Il 9 settembre del 1998 moriva Lucio Battisti, il cantante schivo, diffidente , inafferrabile e, forse proprio per questo, il più geniale del panorama musicale italiano.
Icona della musica leggera negli anni Sessanta e Settanta ha investito con il suo estro la scena pop, modificandola dall’interno in modo irreversibile. Se le sue musiche, di cui era arrangiatore e compositore certosino, nascevano da una ricerca febbrile ma sofisticatissima tale da creare vere e proprie sinfonie che spesso davano vita a brani più lunghi rispetto alle canzonette abituali, l’essenzialità del testo possedeva il dono di evocare immagini e sentimenti negli ascoltatori e per questo di coinvolgerli indistintamente. Quella apportata da Battisti fu prima di tutto una rivolzuione sentimentale, chi prima di lui aveva osato cantare le emozioni e le sensazioni pure dell'uomo di fronte a un tramonto o al cospetto della propria solitudine?

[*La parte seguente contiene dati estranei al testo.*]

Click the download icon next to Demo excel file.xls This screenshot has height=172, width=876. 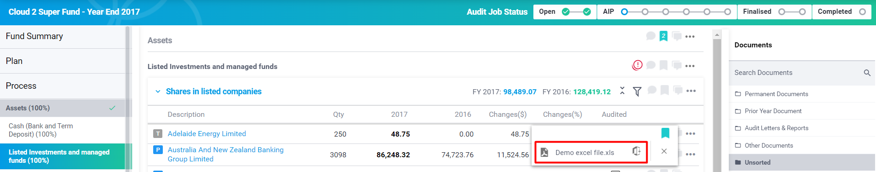[637, 151]
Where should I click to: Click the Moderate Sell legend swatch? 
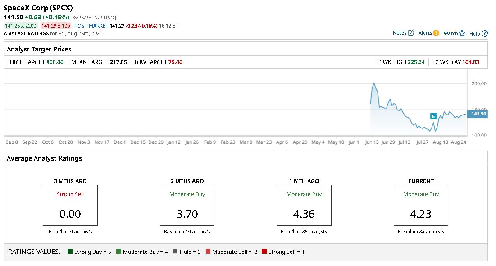click(x=208, y=252)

La sua vastissima produzione artistica viene associata immancabilmente all’autore, paroliere e amico Mogol, quel Giulio Rapetti che intesseva poesie sulle vibrazioni delle note di Lucio, rimava i sentimenti e le parole che prendeva dal quotidiano, dall’uomo contemporaneo per fonderle in atmosfere universali che ancora oggi echeggiano sulla bocca di tutti.
Emozioni, sentimenti e musica erano il vero interesse di Battisti, è solo in questo modo che si può comprendere il rapporto a tratti ostile che aveva nei confronti dei giornalisti, corteggiati e inseguiti dai suoi colleghi cantanti in cerca di notorietà, e quello così sfuggente che lo legava al pubblico. Né divo né antidivo, Lucio amava autodeterminarsi rifuggendo qualsiasi assillo discografico, rifiutandosi spesso di esibirsi dal vivo per evitare il calore del pubblico, che considerava una isteria di massa, fino a obliarsi del tutto nella sala registrazione privando di sé le scene prematuramente.
Drastico, per nulla avvezzo ai compromessi, Battisti decide di interrompere il sodalizio con Mogol, pago di quella fase artistica che ormai non lo soddisfa più, e vira verso ricercatezze musicali che possano costituire validi sostegni ai nuovi brani contenuti in cinque dischi realizzati con il supporto di Pasquale Panella. Si tratta di una rottura definitiva con la musica confortevole e leggera di quegli anni, ma al tempo stesso un superamento del cantautorato impegnato e schierato politicamente e di cui Lucio non si era fatto mai, volutamente ostinatamente e dichiaratamente, partecipe. I nuovi brani sono estetica, studio e filosofia, in poche parole una accusa alla troppo innocua, rassicurante, omologata musica del periodo. Critica sollevata non solo nei riguardi del contenuto ma adesso soprattutto alla composizione ritmica e musicale delle canzoni.
“La musica parla per me”, soleva liquidare i giornalisti. Sobrio, umile, a tratti superbo, certamente conscio del suo valore, ci ha lasciato una eredità musicale unica che riesce a farci baipassare la sua mancanza fisica. Sì, Lucio, la musica ha parlato per te, e tutti noi ci accordiamo alle parole di encomio del Presidente Mattarella ma anche a quel commosso desiderio di Mogol: “mi manca più di tutto una sua melodia, vorrei scrivere un’altra canzone insieme”.